Rappelons que l'exécution provisoire est de droit en application de l'article 514 du code de procédure civile. »
Par conclusions récapitulatives en demande notifiées par voie électronique le 20 octobre 2022, [Y] [F] et [I] [K] épouse [F] forment les prétentions suivantes :
« Vu les présentes écritures et les pièces versées aux débats,
Dire recevable et bien fondés Monsieur et Madame [F] en leurs demandes.
Vu les termes du rapport d’expertise judiciaire de Monsieur [S] [R],
Dire et juger que la société SC [Adresse 9] a engagé sa responsabilité à l’égard
de Monsieur et Madame [F] sur le fondement des articles 1642-1 et 1648 du
Code Civil, subsidiairement, sur le fondement des articles 1646-1, 1792 et suivants du Code Civil, et infiniment subsidiairement, sur le fondement de l’article 1231-1 et suivants du même Code.
Dire et juger que les sociétés COOL HAVEN et I-MODELISATION ont engagé leur responsabilité à l’égard de Monsieur et Madame [F] en leur qualité de maitre de l’ouvrage, ce sur le fondement des articles 1792, 1792-1 à 1792-3 du Code Civil et subsidiairement sur le fondement des articles 1231-1 et suivants ou alternativement 1240 et suivants du Code Civil.
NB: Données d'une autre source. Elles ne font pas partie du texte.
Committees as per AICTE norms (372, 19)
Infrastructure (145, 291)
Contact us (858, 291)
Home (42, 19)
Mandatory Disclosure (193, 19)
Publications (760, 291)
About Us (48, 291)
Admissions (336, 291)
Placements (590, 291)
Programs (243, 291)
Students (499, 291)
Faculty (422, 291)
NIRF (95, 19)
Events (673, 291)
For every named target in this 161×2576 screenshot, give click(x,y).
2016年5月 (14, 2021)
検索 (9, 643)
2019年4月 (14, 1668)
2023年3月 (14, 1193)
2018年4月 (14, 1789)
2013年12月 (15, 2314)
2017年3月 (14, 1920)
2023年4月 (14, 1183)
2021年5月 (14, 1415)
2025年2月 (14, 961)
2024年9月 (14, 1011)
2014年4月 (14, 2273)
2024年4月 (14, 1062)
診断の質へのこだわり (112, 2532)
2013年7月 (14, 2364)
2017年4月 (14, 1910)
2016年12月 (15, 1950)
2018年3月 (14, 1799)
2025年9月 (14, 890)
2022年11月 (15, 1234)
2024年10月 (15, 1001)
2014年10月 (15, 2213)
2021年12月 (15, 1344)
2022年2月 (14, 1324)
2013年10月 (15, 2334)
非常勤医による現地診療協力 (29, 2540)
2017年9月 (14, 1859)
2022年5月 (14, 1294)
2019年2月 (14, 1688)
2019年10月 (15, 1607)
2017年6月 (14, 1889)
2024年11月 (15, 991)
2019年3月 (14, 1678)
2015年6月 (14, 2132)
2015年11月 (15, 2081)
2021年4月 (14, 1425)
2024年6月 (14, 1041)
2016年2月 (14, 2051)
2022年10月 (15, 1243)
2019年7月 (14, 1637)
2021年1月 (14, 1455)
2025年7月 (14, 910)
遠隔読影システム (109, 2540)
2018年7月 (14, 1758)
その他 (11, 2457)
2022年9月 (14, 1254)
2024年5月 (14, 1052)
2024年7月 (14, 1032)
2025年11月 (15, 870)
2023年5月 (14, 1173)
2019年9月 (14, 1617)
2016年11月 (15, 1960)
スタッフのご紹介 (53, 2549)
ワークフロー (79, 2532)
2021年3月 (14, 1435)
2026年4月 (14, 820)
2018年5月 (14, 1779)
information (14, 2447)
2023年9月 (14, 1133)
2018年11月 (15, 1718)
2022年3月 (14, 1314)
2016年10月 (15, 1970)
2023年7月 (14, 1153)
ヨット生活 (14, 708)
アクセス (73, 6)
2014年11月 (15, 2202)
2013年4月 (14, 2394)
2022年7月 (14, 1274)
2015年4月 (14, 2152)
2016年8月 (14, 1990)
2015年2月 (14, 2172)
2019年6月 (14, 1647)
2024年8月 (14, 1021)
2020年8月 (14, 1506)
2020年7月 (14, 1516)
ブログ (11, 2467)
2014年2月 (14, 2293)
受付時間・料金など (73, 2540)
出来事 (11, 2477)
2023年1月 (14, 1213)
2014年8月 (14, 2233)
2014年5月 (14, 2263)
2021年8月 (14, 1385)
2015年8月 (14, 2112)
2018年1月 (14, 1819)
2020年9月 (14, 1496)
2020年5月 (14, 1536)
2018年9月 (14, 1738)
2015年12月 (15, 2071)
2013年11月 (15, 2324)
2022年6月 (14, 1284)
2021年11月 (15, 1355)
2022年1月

Condamner en conséquence in solidum les sociétés SC [Adresse 9], COOL HAVEN FRANCE, I-MODELISATION ainsi que LA MUTUELLE DES ARCHITECTES FRANÇAIS, à payer à Monsieur et Madame [F] les sommes suivantes :
Une somme de 96.055,61 euros avec intérêts au taux légal et capitalisation à compter de la date de signification des présentes écritures au titre des préjudices matériels retenus par l’expert judiciaire, Monsieur [S] [R], au sein de son rapport ;
Une somme de 33.190,30 € au titre des désordres matériels injustement non retenus par l’expert judiciaire ;
Une somme de 2.196,99 € à titre d’indemnisation de la surconsommation électrique ;
Au titre du préjudice immatériel, une somme de 60.000 euros ;
Une somme de 30.000 euros au titre des dispositions de l’article 700 du Code de Procédure Civile ;
Les frais et honoraires de l’expert judiciaire, Monsieur [R] et de son sapiteur au titre des dépens, soit 17.600 € ;
L’ensemble des autres dépens en application des termes de l’article 699 du Code de Procédure Civile dont distraction au profit de Maître Alain MORTIER, avocat aux offres de droit.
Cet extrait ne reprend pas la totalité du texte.